TASK DIRECTIONS:
Lines in which "agent" appears should be pulled from the data below.

DATA FOR THIS EXERCISE:
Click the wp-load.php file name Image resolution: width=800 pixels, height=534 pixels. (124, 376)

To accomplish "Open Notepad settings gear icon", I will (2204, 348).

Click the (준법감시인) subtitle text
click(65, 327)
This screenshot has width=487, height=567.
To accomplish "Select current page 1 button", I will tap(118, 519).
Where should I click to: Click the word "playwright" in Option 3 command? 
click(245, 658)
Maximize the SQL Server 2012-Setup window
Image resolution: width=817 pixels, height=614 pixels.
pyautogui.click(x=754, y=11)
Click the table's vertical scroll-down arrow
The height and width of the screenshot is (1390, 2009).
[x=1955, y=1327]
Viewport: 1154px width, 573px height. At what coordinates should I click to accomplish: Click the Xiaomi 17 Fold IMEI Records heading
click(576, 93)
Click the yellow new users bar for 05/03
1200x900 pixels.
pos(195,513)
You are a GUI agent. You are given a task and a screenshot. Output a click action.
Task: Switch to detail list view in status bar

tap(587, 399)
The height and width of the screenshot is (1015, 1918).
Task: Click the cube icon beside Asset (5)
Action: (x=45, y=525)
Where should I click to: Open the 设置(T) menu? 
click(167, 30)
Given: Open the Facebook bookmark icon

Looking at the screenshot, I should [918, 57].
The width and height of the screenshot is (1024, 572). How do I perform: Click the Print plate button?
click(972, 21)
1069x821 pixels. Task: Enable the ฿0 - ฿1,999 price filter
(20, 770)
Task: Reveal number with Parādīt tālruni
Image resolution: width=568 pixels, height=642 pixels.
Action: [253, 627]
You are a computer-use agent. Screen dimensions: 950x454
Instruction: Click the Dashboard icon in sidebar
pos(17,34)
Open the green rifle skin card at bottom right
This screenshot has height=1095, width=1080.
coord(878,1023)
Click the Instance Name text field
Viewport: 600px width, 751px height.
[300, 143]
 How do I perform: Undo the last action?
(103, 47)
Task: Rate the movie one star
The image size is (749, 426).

EXERCISE RESPONSE:
You are a GUI agent. You are given a task and a screenshot. Output a click action.
You are a computer-use agent. Screen dimensions: 950x454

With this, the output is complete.